The reply to the records below should contain exactly the lines from the line with "Step forward one" through the line with "Click the $0.12 cost per 10-second view cell", and nothing besides.
** Opening The records block **
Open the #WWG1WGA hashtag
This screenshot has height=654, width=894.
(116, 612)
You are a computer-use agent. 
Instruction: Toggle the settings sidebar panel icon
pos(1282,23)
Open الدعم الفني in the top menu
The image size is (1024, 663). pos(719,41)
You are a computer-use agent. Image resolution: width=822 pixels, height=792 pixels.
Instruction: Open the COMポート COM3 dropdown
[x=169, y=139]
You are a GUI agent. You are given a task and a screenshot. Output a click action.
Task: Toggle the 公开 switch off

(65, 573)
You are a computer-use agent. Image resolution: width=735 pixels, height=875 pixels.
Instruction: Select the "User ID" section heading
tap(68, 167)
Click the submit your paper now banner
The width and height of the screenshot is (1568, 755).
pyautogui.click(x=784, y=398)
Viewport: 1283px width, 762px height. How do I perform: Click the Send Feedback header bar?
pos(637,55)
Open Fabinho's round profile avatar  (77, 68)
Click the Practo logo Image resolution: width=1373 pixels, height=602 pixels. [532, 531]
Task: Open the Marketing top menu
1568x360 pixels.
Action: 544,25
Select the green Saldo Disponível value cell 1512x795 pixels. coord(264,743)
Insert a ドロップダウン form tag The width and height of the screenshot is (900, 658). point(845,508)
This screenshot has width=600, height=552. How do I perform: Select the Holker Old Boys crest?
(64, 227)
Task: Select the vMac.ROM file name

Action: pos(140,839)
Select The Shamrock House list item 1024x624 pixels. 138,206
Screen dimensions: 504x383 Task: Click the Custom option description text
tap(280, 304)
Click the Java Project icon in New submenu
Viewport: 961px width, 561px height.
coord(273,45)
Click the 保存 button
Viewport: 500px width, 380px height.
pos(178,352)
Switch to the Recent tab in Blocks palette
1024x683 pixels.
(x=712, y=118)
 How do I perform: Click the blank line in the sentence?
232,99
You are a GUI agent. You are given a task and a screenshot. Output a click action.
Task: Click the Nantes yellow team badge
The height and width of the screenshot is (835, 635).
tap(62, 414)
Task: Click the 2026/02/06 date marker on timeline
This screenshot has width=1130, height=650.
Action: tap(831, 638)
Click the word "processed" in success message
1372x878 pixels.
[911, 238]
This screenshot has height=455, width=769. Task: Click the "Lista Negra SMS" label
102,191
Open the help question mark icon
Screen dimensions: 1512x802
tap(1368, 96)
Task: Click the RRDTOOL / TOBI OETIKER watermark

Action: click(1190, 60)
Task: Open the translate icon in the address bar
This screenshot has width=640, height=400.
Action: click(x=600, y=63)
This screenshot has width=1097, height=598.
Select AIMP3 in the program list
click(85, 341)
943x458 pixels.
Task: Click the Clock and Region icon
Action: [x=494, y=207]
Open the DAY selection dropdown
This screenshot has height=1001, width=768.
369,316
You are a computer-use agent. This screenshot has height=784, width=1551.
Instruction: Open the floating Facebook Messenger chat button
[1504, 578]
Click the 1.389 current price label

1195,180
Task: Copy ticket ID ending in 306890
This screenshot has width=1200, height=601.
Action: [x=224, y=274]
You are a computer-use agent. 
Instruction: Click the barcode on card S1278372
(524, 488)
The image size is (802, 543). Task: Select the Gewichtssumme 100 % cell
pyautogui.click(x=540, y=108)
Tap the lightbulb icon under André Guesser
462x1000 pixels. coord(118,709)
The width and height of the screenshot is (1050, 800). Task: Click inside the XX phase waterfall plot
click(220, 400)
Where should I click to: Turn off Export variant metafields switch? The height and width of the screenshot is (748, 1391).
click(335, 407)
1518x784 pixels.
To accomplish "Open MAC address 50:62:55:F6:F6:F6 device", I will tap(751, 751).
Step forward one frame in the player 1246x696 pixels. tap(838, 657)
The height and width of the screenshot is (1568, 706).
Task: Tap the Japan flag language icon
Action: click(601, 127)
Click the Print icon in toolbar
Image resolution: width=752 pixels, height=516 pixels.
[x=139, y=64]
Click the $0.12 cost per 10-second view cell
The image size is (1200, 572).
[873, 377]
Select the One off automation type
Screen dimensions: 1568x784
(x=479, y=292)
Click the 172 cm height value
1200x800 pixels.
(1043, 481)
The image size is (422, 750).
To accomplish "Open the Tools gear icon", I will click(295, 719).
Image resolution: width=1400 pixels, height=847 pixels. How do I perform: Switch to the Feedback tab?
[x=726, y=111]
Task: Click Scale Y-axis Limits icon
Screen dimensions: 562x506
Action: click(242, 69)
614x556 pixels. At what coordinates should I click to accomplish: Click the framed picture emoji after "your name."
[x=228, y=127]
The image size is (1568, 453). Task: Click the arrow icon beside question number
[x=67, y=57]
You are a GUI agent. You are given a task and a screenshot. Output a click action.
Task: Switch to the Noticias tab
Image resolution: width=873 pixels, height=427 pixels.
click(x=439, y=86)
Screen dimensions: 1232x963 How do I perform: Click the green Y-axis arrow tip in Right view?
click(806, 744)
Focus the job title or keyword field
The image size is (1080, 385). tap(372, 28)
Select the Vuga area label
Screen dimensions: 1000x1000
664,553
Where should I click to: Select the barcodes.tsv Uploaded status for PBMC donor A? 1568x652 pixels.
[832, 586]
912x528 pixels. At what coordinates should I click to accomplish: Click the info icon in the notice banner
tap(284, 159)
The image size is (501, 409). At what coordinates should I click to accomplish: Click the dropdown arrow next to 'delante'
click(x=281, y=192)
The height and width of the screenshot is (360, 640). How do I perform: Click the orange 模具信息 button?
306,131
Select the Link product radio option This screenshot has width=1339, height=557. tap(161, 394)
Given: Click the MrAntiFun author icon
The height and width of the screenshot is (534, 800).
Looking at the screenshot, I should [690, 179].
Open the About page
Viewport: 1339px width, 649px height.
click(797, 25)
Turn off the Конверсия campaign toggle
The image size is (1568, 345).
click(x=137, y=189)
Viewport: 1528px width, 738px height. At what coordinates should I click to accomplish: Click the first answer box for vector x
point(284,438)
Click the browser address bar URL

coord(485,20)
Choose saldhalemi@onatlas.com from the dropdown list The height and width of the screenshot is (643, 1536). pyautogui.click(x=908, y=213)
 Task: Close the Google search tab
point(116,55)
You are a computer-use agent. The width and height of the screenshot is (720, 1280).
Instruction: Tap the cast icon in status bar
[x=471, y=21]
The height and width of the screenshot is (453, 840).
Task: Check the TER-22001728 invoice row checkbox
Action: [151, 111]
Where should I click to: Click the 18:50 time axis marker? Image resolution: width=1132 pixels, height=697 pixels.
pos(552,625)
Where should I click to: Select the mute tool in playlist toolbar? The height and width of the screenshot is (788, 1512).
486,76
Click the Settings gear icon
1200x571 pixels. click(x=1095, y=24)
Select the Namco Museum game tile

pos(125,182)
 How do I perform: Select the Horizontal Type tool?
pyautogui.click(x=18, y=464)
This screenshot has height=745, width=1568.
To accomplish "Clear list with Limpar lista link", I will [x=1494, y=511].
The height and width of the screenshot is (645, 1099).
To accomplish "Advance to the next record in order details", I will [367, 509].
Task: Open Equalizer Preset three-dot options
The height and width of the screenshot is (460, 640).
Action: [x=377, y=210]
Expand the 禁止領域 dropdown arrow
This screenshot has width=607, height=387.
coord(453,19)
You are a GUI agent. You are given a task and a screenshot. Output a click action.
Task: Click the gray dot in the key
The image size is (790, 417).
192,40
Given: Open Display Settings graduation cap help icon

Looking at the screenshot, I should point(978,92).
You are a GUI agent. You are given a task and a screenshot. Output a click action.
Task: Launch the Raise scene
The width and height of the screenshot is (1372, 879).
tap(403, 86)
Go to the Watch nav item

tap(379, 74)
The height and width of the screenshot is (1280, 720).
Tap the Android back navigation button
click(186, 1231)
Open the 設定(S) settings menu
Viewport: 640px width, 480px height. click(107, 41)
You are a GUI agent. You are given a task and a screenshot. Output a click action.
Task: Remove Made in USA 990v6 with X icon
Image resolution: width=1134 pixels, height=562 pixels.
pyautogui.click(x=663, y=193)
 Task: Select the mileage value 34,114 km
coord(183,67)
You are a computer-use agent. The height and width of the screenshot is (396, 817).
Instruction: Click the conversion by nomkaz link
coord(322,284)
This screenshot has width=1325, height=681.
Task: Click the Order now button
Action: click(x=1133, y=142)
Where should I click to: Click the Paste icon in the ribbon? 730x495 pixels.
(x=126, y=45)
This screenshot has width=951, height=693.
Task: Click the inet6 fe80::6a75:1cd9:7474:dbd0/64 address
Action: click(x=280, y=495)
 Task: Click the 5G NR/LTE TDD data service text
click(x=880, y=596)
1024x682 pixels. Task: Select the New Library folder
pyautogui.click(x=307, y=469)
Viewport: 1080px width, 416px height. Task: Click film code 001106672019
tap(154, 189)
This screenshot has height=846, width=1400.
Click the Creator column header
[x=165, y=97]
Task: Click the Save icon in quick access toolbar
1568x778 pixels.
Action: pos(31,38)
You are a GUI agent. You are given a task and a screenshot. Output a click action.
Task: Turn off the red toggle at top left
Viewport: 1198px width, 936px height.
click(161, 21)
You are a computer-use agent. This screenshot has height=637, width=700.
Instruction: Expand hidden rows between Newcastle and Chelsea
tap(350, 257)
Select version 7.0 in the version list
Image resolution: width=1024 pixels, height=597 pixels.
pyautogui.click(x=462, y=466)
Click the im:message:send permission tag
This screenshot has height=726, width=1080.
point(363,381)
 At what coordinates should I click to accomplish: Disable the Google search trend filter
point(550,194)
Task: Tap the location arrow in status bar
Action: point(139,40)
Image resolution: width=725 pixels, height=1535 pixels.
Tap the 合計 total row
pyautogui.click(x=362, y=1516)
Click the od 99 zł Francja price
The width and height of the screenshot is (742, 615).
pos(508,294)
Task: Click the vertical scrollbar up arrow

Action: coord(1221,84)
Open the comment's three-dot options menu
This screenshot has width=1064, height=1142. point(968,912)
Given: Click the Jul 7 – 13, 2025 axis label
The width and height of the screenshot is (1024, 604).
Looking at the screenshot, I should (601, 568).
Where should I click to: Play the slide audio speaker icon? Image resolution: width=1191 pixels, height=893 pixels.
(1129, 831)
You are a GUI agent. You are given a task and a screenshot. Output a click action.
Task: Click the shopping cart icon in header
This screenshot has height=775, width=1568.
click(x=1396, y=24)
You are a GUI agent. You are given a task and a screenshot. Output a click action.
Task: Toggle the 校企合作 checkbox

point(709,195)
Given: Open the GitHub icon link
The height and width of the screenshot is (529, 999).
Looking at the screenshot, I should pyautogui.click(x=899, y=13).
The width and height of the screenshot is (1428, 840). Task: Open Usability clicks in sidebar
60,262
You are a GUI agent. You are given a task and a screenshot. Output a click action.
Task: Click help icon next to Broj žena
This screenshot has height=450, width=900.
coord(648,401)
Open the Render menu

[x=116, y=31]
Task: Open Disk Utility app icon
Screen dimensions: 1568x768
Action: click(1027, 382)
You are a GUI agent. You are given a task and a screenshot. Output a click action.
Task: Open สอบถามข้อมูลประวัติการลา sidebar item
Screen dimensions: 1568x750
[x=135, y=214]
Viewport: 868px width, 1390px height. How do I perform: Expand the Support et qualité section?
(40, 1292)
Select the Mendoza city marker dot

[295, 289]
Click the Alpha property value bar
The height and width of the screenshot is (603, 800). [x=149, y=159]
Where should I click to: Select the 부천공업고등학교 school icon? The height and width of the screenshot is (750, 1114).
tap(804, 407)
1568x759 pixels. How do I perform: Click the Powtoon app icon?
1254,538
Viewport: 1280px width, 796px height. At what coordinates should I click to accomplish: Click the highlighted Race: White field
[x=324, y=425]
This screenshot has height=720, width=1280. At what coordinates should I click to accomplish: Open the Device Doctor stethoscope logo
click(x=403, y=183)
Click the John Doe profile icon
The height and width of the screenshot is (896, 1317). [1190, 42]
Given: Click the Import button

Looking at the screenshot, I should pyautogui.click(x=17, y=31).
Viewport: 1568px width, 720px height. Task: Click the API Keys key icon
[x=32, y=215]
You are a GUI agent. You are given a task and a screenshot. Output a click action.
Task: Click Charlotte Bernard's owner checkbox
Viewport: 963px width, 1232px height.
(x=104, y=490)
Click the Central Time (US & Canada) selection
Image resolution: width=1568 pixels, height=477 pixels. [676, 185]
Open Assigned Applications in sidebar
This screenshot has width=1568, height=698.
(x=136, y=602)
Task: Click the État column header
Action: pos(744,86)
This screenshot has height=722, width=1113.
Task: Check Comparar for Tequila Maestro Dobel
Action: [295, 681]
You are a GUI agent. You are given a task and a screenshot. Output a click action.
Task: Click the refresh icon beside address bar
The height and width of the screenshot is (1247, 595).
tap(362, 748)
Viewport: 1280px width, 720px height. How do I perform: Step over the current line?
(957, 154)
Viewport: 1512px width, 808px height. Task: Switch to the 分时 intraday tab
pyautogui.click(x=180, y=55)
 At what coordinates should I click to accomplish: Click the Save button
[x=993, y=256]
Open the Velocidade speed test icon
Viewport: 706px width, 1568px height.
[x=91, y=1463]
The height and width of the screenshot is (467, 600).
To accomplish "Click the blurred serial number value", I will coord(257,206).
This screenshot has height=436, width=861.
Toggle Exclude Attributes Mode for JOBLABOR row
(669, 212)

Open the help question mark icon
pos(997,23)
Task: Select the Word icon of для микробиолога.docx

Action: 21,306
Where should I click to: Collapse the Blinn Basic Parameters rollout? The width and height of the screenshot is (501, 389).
** Closing The records block **
▶ [Expected answer]:
Step forward one frame in the player 1246x696 pixels. tap(838, 657)
The height and width of the screenshot is (1568, 706).
Task: Tap the Japan flag language icon
Action: click(601, 127)
Click the Print icon in toolbar
Image resolution: width=752 pixels, height=516 pixels.
[x=139, y=64]
Click the $0.12 cost per 10-second view cell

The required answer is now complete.